I have been a stay at home mom for a whole week! I love it so much. I am a much better mother. I have more patience, I relate to Abby better, and my house is so much cleaner. Today I cleaned out the fridge, not just throwing away the rotten things as usual, but taking out the drawers and shelves and scrubbing. I also soaked the kitchen garbage with bleach. I have a daily and weekly lists, and everything is getting crossed off! I had abandoned the list making behaviour (which is genetically programmed in me), because it was too depressing not to have time to do the things on it. This week I painted the living room, and as soon as I find Keith's tape measure, I am going to hang the pictures that I enlarged and framed. These are all things that working full time moms do not get to do. Really. We have been living here for a year now, and do not have any framed photos on the walls. And my husband is a professional photographer!!! It was ridiculous and embarassing. Abby and I even made our beds today, which I have never in my life done. Also embarassing.
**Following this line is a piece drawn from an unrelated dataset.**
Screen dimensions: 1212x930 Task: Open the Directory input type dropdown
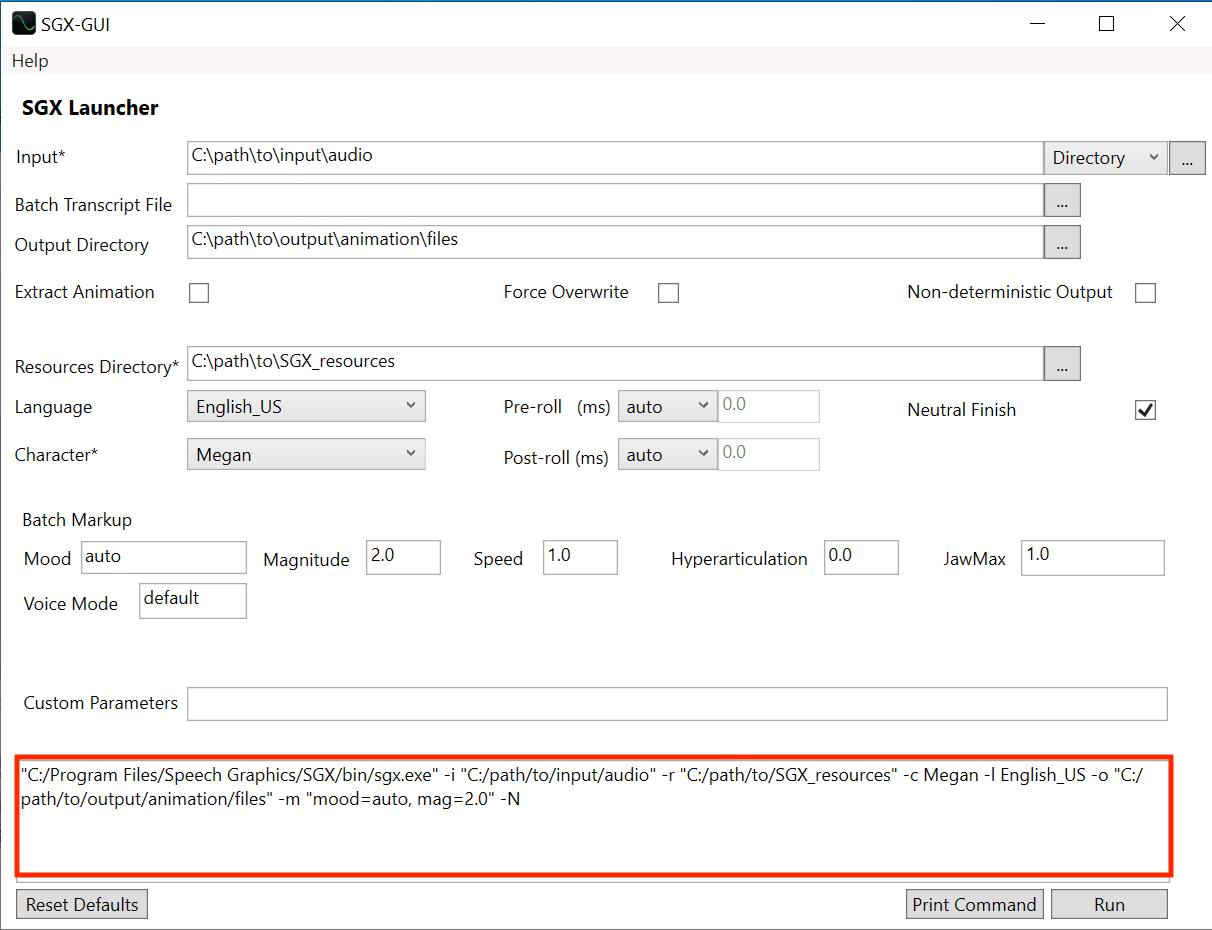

I do need to remember to schedule some me time though. Today at lunch, I cut the crusts off of my own sandwich. (Abby does not like the crust because she does not like the colour brown.)
My big news for the week is that I have enrolled in a program where I get to have this new baby in a hospital with a midwife!! I am so thankful that I got in, it was really last minute, but someone had cancelled about 10 minutes before I called. I am really looking forward to a natural birth experience, without drugs (as much as I like drugs), and fancy interventions that cause me more pain and suffering. I refuse to have another birth experience like last time! No, I am not turning into an "earth mother" type completley, we are not setting up a pool in the living room or anything like that, but I really am looking forward to a more normal and healthy experience. I am not nervous about it anymore. I am actually looking forward to it. I feel like I have won the lottery.